The work of data journalism: Find, clean, analyze, create … repeat

O’REILLY RADAR – By 

Data journalism has rounded an important corner: The discussion is no longer if it should be done, but rather how journalists can find and extract stories from datasets.

Of course, a dedicated focus on the “how” doesn’t guarantee execution. Stories don’t magically float out of spreadsheets, and data rarely arrives in a pristine form. Data journalism — like all journalism — requires a lot of grunt work.

With that in mind, I got in touch with Simon Rogers, editor of The Guardian’s Datablog and a speaker at next week’s Strata Summit, to discuss the nuts and bolts of data journalism.
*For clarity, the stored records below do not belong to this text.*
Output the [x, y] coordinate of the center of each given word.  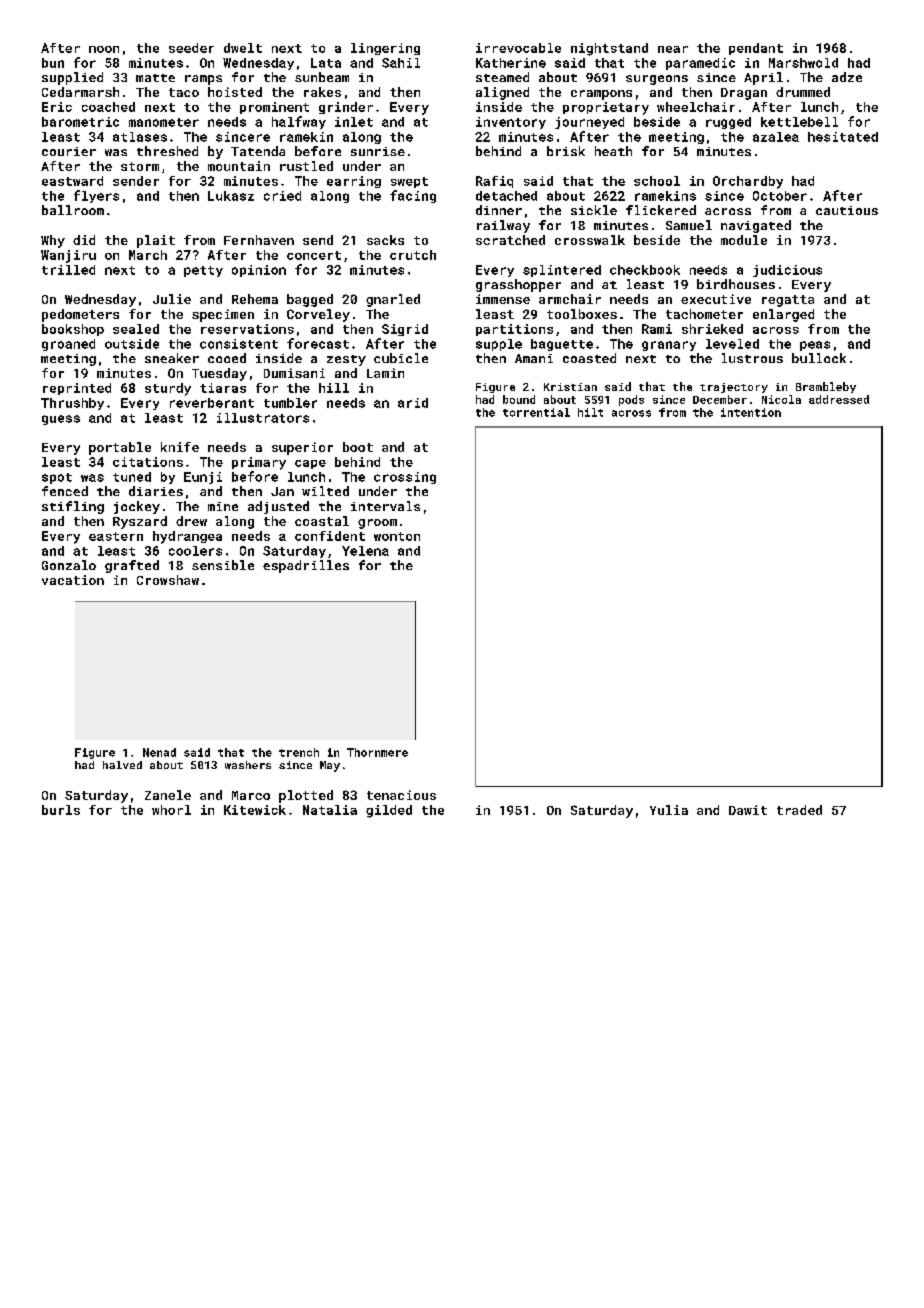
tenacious [401, 795]
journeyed [589, 123]
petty [203, 271]
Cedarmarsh [80, 92]
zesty [346, 360]
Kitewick [255, 810]
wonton [397, 536]
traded [799, 810]
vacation [73, 580]
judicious [787, 271]
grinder [346, 108]
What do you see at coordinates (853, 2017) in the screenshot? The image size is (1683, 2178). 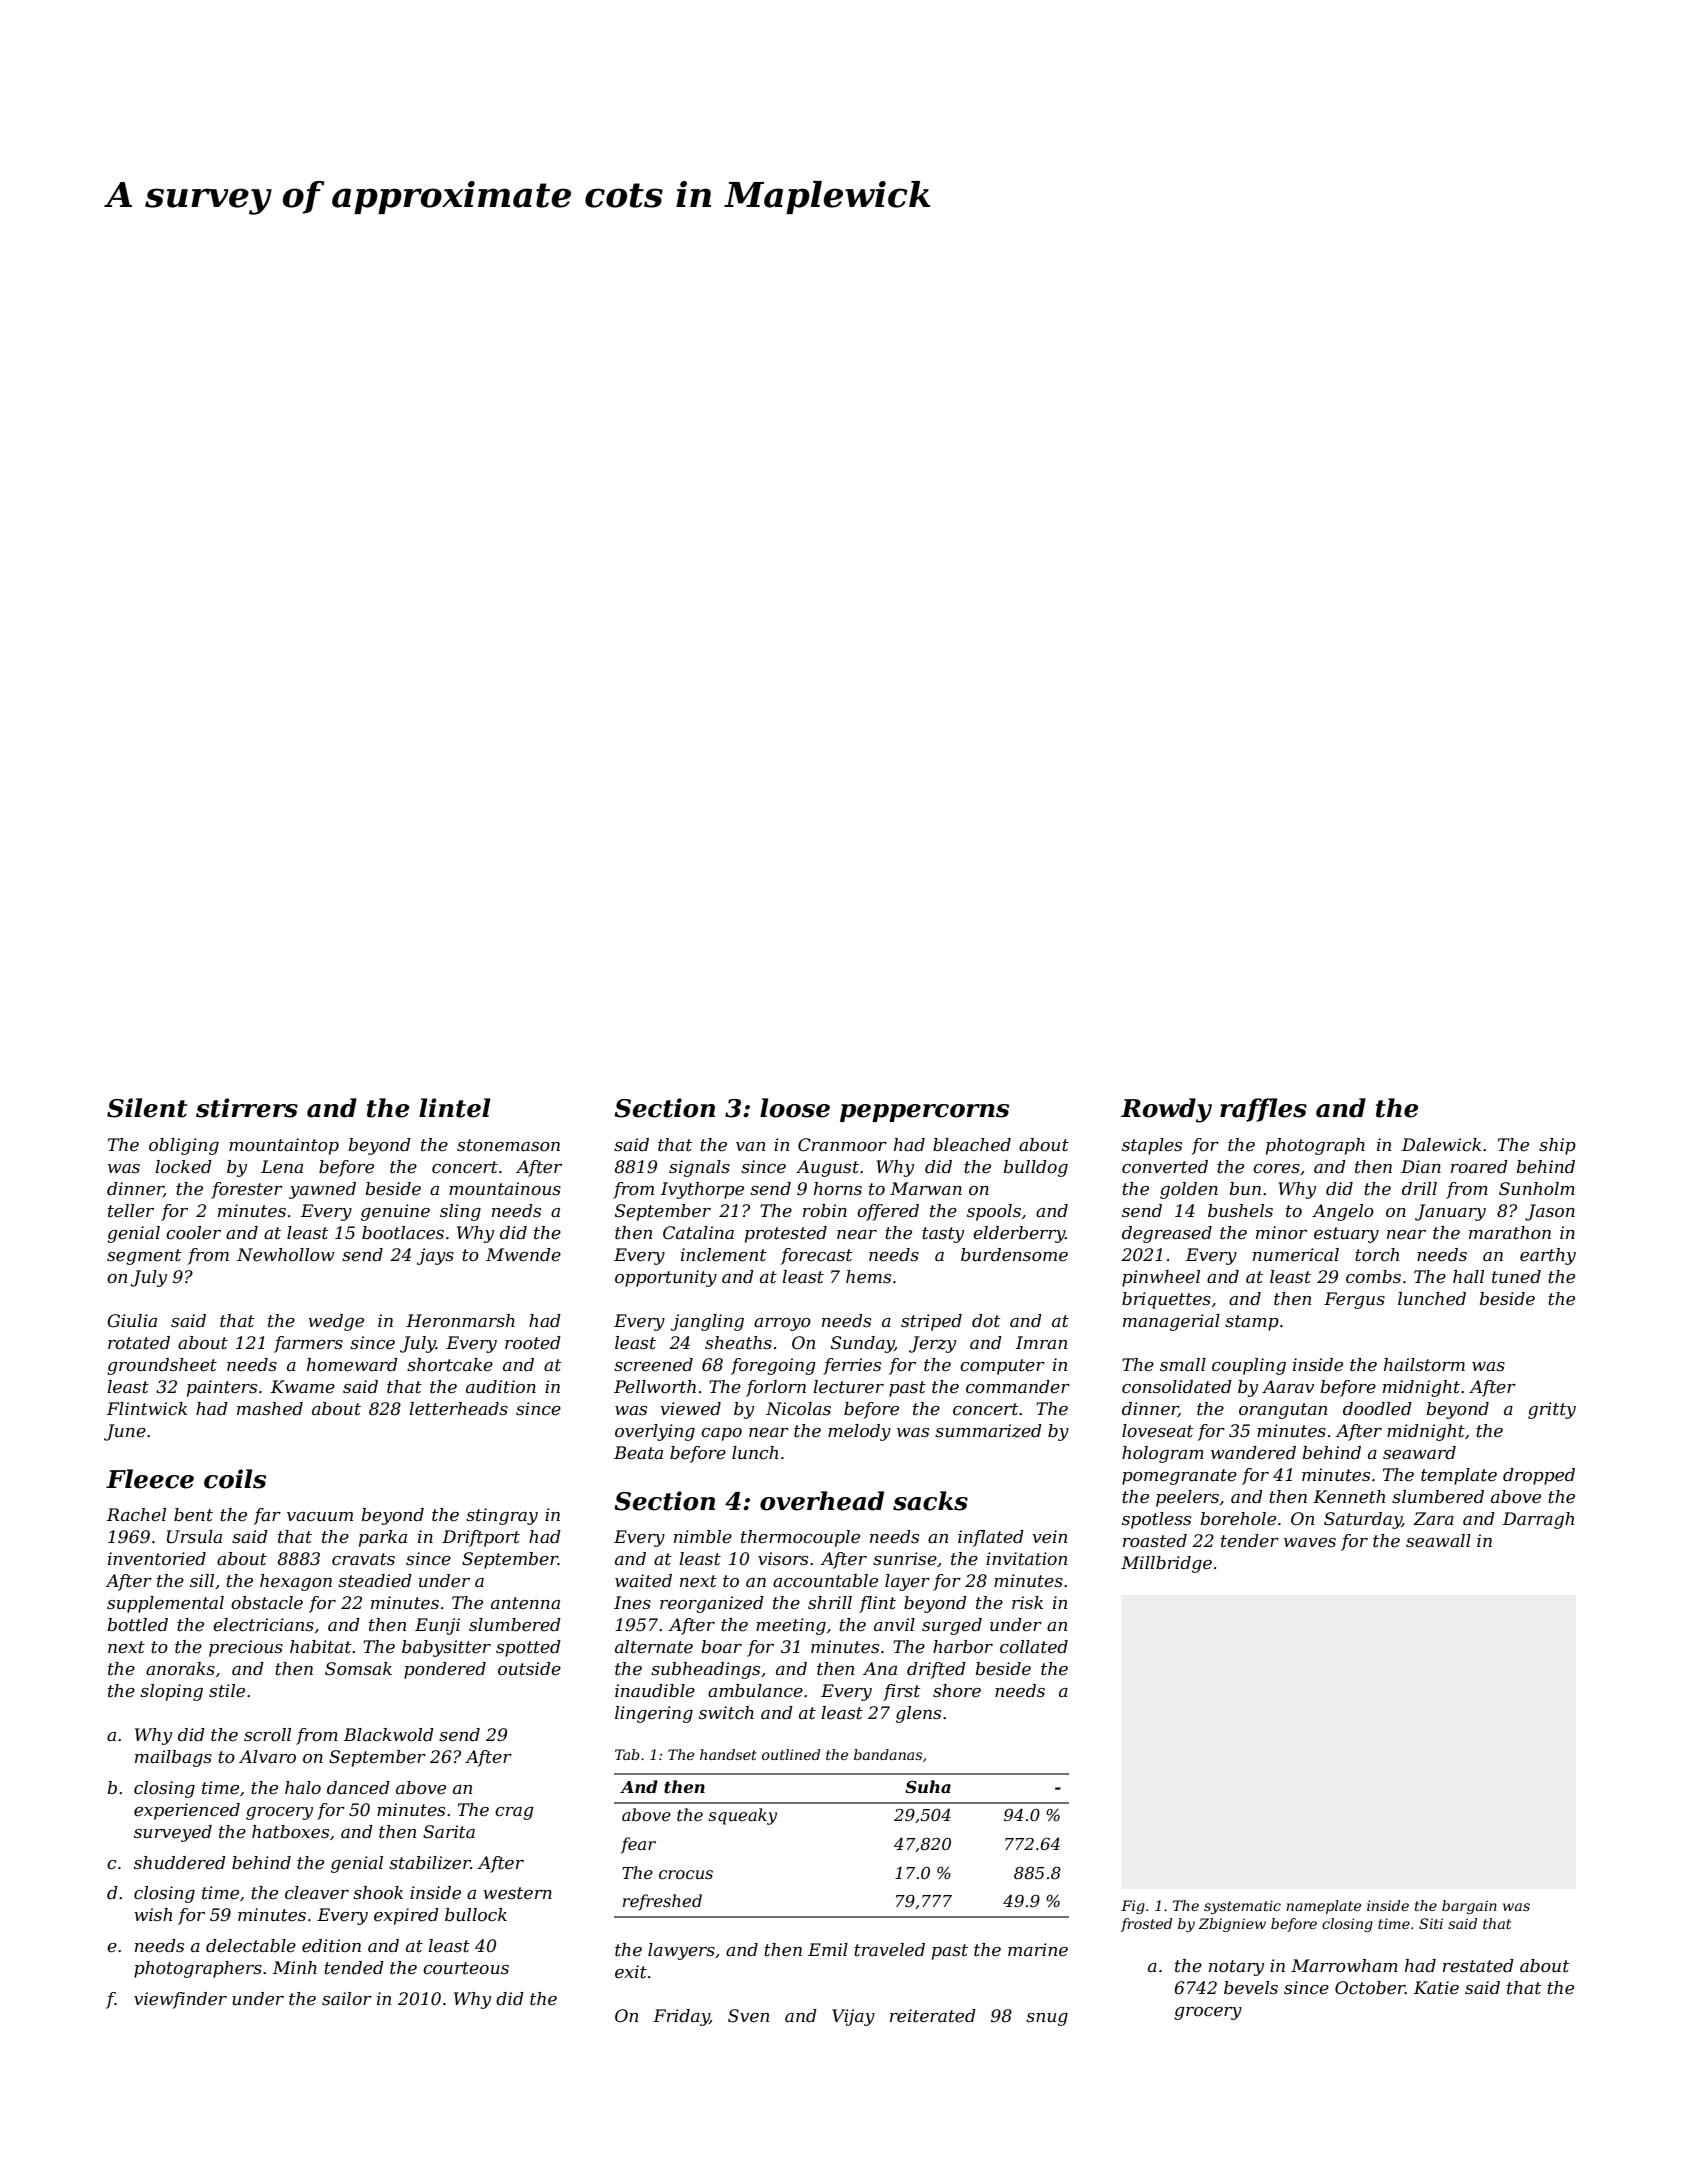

The Guardian has been at the forefront of data-driven storytelling, so its process warrants attention — and perhaps even full-fledged duplication.

Our interview follows.

What’s involved in creating a data-centric story?

 

Simon RogersSimon Rogers: It’s really 90% perspiration. There’s a whole process to making the data work and getting to a position where you can get stories out of it. It goes like this:

  • We locate the data or receive it from a variety of sources — from breaking news stories, government data, journalists’ research and so on.
  • We then start looking at what we can do with the data. Do we need to mash it up with another dataset? How can we show changes over time?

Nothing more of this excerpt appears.